The Libyan Investment Authority plans to outsource its investment management, expand in London and implement international standards of governance, as it seeks to move beyond allegations of past mismanagement, cronyism and failed investments.
“LIA will no longer manage investments as it did in the past — we will manage external managers”, Abdulmagid Breish, the chairman of the Libyan Investment Authority told the Financial Times in an interview today.
As part of its restructuring plans, the LIA wants to expand its operations in London, where is already owns a valuable commercial property portfolio. “[London] will be a centre of excellence where a lot of the analytics, a lot of the research and the management of external managers will be handled,” Breish said.
“We will have to prepare our risk profile and allocation,” he added. “Once that is done, we will identify which best in class fund managers will be suitable”.
Breish, a former banker at Arab Banking Corporation, took over the reins of the ailing Libyan sovereign wealth fund last year and continued previous efforts to restructure what was previously one of the world’s most opaque state investment vehicles.
After the fall of the Gaddafi regime nearly three years ago, the LIA began to take stock of its portfolio of holdings. According to a recent valuation by Deloitte cited by Breish, the LIA is now worth $66 billion. It still owns some 550 companies and direct investments in North Africa, the Middle East and Europe — some of which it intends to wind up.
Most of LIA’s assets remain frozen. Nonetheless, Breish says, the LIA is already being courted by international financial organisations looking to pitch their business.

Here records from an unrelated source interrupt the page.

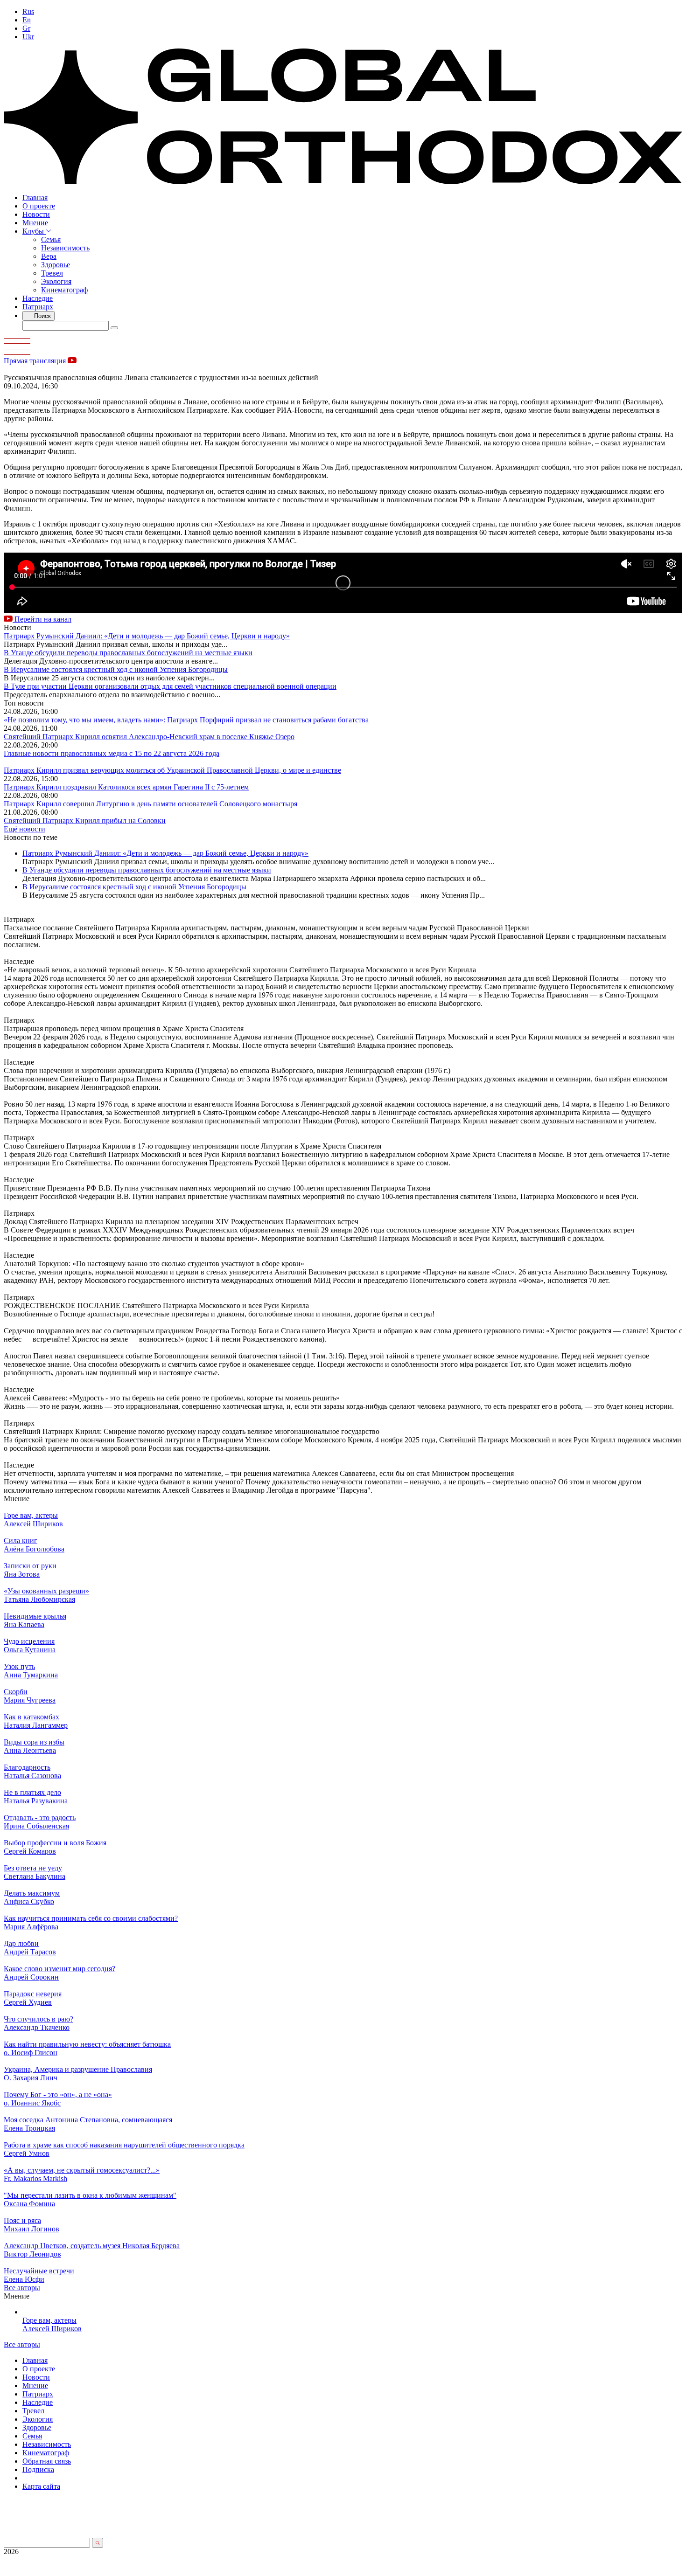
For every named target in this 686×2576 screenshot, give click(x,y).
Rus (28, 11)
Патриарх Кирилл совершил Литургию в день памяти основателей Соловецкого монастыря (150, 804)
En (26, 20)
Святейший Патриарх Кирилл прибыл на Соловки (85, 820)
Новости (36, 214)
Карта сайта (41, 2486)
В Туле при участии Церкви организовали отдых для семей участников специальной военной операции (170, 686)
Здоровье (55, 265)
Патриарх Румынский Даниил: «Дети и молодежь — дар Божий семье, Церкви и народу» (147, 636)
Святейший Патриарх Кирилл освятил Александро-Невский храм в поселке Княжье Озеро (149, 737)
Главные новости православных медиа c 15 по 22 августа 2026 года (111, 753)
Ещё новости (24, 829)
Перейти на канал (42, 619)
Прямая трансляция (36, 361)
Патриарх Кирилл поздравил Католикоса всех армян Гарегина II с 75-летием (126, 787)
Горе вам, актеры (49, 2320)
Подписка (38, 2469)
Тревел (52, 273)
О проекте (38, 206)
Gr (26, 28)
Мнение (35, 223)
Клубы (34, 231)
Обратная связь (46, 2461)
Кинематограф (64, 290)
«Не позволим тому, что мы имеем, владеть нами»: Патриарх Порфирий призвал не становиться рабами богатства (186, 720)
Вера (48, 256)
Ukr (28, 37)
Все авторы (22, 2288)
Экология (56, 281)
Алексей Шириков (52, 2329)
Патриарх (37, 307)
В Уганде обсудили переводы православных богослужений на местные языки (128, 653)
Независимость (65, 248)
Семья (51, 239)
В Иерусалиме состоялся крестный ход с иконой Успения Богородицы (116, 669)
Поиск (41, 315)
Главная (35, 197)
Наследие (37, 298)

“We’ve had many different financial institutions pitching for the past three months,” he said. “We’ve been telling them we’re not ready, we’re building restructuring and enhancing our capabilities and when we’re ready we can engage.”

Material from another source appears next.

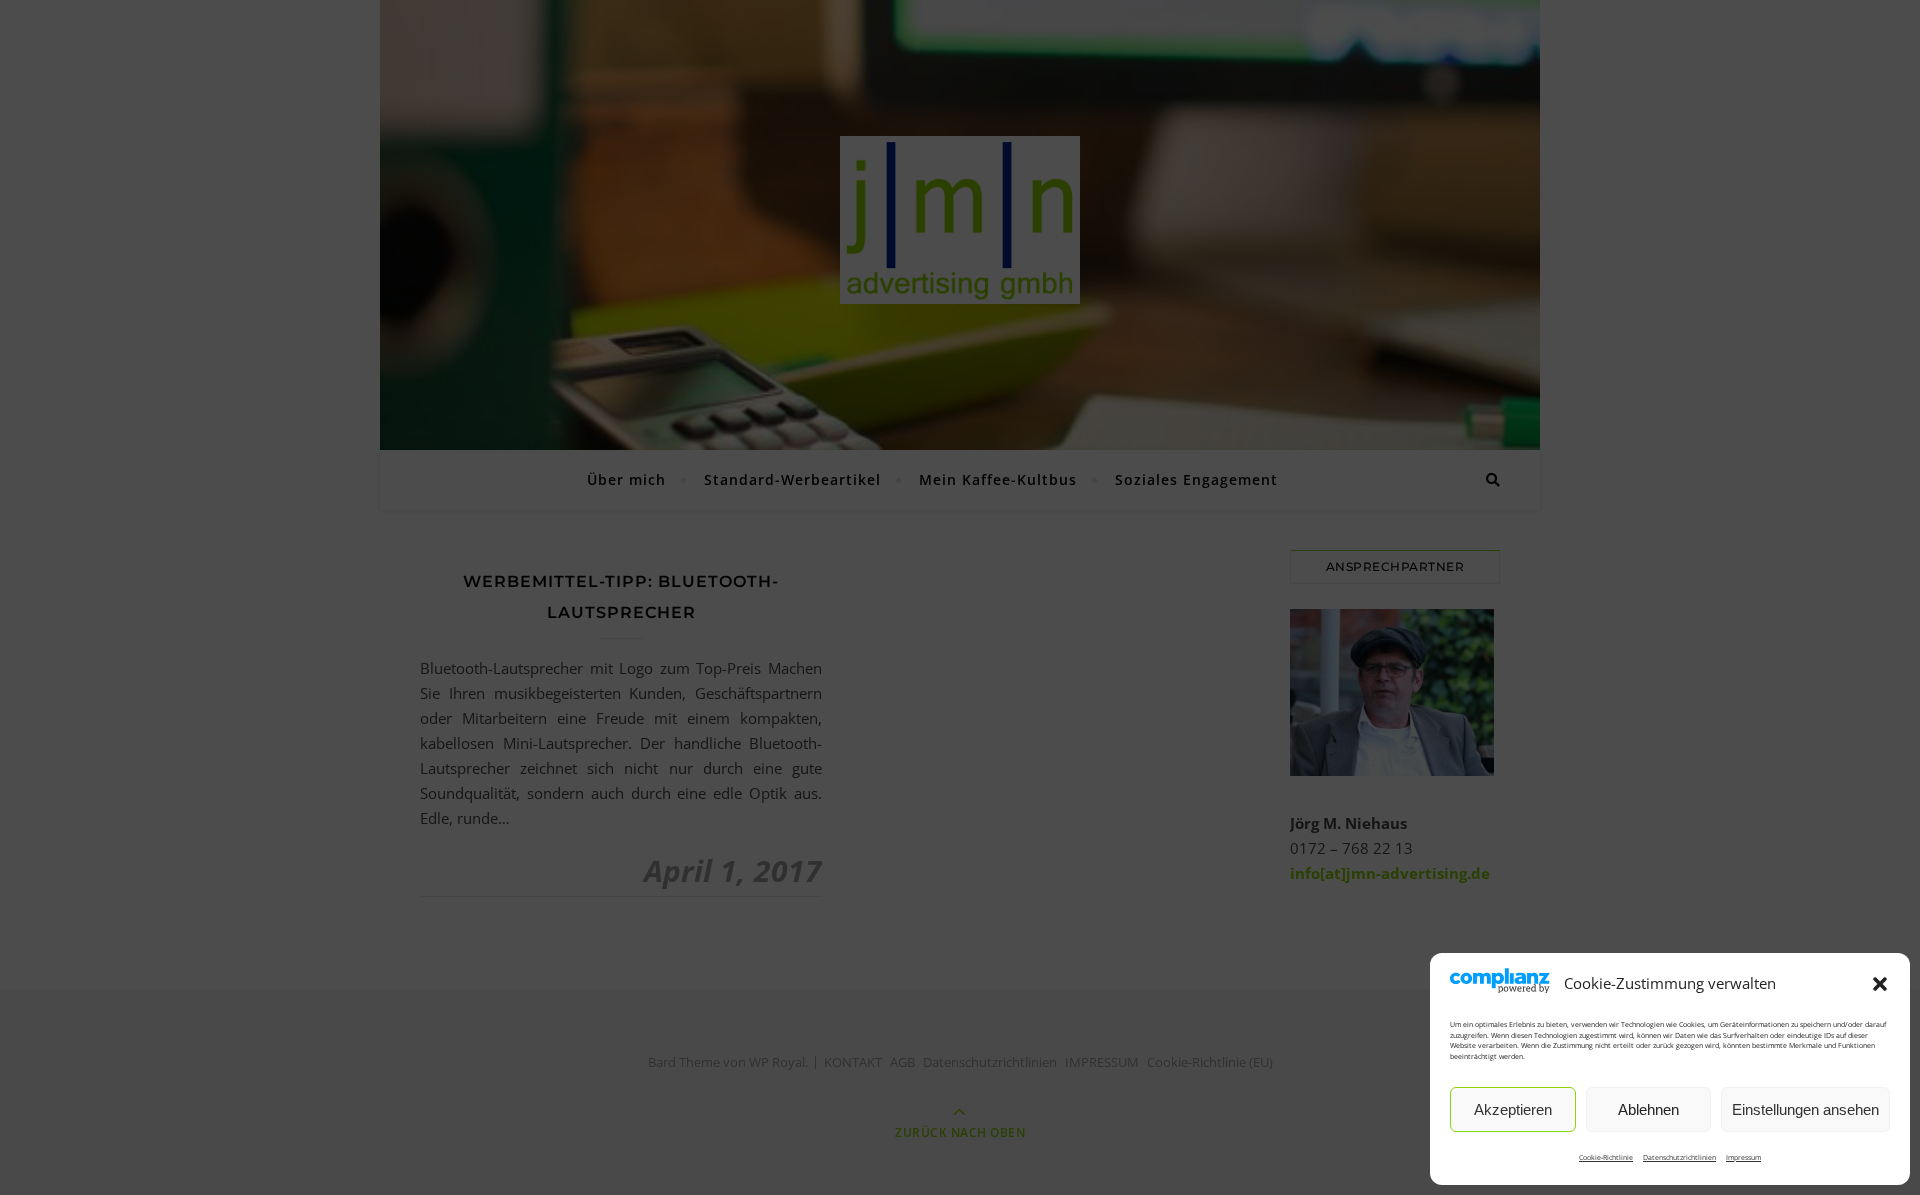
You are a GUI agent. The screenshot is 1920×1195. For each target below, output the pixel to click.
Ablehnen (1648, 1109)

The LIA also plans to establish a “future generations fund”, to be replenished through oil income, and a “budget stabilisation fund”, from which the Libyan government could borrow if it has a budget deficit.
This overhaul of investment strategy and governance is being carried in tandem with a quest to recover some of the massive losses the LIA suffered on investments with some of the world’s biggest banks, before the Libyan revolution.

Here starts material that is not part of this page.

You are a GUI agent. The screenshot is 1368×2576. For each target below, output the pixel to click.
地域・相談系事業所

After its inception in 2006, the LIA sought investment opportunities for Libya’s oil wealth. By 2010, it had built a cash-heavy portfolio, which also featured equity stakes in companies such as Italy’s UniCredit bank and Pearson, owner of the Financial Times, in which it still has a 2.98 per cent shareholding.
However, the fund also entered into a series of risky derivative transactions which led to billion-dollar losses, some of which the LIA is now looking to recover through the courts. In January this year, the LIA sued Goldman Sachs over derivative trades in excess of $1 billion. In March it filed a $1.5 billion claim against Societe Generale accusing the French bank of helping to funnel bribes worth tens of millions of dollars to close associates of Saif Al-Islam, the son of former Libyan leader Muammar Gaddafi.
Both banks deny the claims made against them, and Goldman Sachs has applied for summary judgement on its case.
In addition, the LIA is considering taking action to recover $700m it invested in Netherlands-based Palladyne International Asset Management and to investigate several other smaller transactions.
Palladyne International Asset management, which is led by Ismael Abudher, the son-in-law of Libya’s former oil minister, is accused in a separate lawsuit filed by a previous employee in the United Staes of serving as a “kickback and money laundering operation” for the former Libyan regime.
Palladyne could not be reached for comment, but had previously referred to the allegations as ‘untrue and ludicrous’.
Steering the LIA in post-Gaddafi years has not been plain sailing. “We were starting form zero” Breish said. “ The LIA was an institution that’s been left to rot”.
Breisch’s predecessor, Mohsen Derregia, was ousted in February last year, and blamed interference from well-connected individuals and entrenched interests for his dismissal.
“I am not inhibited by pressure by any party,” Breish said. “This does not mean that there isn’t pressure. You see this coming from certain quarters who are anxious about their future or are anxious about uncovering certain things that may pertain to them.”
However, he remains positive for the future of the LIA. “I will put into LIA whatever is best practice and what international sovereign wealth funds do.”